No matter what tuning method you choose, the bow has to be set up properly so that it can be tuned. If it won't paper tune, walkback tuning isn't the answer either. I read a lot of post where people state that paper tuning is a waste of time or it is just a starting point. Most of the time, these statements are made because, like you, they can't get their bow to paper tune so they go outside and give it a walkback tune and say that it's tuned. 

The bottom line is that if it won't paper tune, there is something that needs to be adjusted.

If you have idler lean, that needs to be addressed before shooting through the paper.

First, tune the bow
Second, tune the arrows

Get the bow setup properly. Get the poundage, drawlength, ata and bh to spec, cam/idler lean, cam position/timing correct, nocking point correct first. Once these are set, they shouldn't need moved. Now that the bow is set up correct, you don't have to worry about that part anymore and can concentrate on tuning the arrow.

During the bow setup, a rest will need to be installed to establish a nocking point. Next, adjust the left/right and up/down by eye or the use of a laser and/or level. Remember that you will need to choose an arrow that is properly spined. Shoot it through paper at point blank range and adjust the rest to get as good of a hole as possible. Next, move back about 3 feet and shoot, step back another 3 feet and shot again. Do this to around 8-12 yards and don't make anymore adjustments yet until you complete the sequence. Shoot in a specific order through the paper so you can track the shot and relate it to the yardage. I shoot from left to right and shoot about 4+ shots in one row and make another row with 4+ more shots. Once you have a series completed, look at every hole and look at the overall flight of your arrow and make the adjustments according to this. Then repeat the process. 

Make sure you are using good form and a good grip. Make sure you don't have any hard face contact on the string. This can make tuning impossible if too much face contact is allowed on the string. You may want to experiment with this before shooting a session through the paper. 

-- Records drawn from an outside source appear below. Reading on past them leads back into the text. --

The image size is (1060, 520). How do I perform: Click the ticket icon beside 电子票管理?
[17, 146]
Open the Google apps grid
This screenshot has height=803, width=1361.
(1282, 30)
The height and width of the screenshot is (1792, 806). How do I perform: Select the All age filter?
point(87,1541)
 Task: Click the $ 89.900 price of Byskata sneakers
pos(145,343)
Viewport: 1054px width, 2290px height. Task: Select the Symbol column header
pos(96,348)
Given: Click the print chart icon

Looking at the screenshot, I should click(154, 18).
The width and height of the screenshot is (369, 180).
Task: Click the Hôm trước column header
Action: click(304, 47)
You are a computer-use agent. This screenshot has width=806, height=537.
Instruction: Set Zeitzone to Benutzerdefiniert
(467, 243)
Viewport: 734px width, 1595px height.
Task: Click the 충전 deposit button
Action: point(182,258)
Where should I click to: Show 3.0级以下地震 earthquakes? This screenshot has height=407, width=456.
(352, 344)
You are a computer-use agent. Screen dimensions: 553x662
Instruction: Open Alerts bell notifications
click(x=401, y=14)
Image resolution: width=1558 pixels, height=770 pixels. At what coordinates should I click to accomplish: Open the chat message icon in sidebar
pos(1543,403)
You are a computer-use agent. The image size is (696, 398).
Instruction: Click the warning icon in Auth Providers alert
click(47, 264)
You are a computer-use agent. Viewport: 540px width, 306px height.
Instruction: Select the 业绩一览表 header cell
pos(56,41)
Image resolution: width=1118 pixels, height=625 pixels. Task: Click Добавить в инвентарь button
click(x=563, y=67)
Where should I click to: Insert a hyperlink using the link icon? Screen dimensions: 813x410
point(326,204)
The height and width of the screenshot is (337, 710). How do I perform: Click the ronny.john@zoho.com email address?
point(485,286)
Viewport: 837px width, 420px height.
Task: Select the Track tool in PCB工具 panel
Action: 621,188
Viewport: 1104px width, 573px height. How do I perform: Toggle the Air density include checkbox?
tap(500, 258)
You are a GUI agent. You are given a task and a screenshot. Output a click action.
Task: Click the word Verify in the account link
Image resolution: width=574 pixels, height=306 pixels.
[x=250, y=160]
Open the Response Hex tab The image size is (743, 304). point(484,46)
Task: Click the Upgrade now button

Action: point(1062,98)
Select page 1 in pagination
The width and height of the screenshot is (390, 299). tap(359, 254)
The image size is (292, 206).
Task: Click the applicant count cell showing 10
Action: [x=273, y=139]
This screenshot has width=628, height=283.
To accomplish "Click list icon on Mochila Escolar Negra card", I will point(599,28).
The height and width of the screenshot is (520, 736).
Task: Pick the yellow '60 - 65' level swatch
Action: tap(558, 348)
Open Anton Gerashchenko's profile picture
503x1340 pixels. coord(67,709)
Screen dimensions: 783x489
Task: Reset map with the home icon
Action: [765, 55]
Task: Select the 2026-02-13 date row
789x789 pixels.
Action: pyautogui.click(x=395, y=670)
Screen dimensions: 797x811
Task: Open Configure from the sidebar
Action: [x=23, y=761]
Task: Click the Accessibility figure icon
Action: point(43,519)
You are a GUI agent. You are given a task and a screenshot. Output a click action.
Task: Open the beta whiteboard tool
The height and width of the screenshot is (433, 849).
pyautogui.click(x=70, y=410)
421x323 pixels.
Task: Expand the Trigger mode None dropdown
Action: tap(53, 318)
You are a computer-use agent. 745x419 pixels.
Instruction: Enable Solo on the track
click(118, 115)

Paper tuning and walkback should accomplish the same thing and one isn't a bandaid for the other.


----------



## double l

*Here's is some helpful information from one of the Mathews techs.*

http://forums.mathewsinc.com/archery-4/technical-faq-28/the-vince-tuning-method-idler-lean-revision-43030/


http://forums.mathewsinc.com/archery-4/technical-faq-28/vince-s-dynamic-bow-setup-and-tuning-43031/


----------



## bulldog18

If you cannot get it to paper tune, walk back tuning will not help. You definately have an idler lean issue. Follow the steps in the mathews forum limks previuosly listed and you should be shooting bullet holes in no time. I always paper tune, then walk back tune to refine it.


----------



## Baldwin Buck

All great advice. at my league shooting last night, alot of my buddies use to shoot SBXT's and most have now stepped up to the Z7. but at some point in their days with the SBXT, they had to change out the bushings for the idler wheel. so, i will try that to see if the wheel will straighen out some. we were also able to punch good holes if i torqued the bow opposite of the idler wheel lean. so this tells me most of my problems with be taken are of with little to do to my bow. at least this is all in theory!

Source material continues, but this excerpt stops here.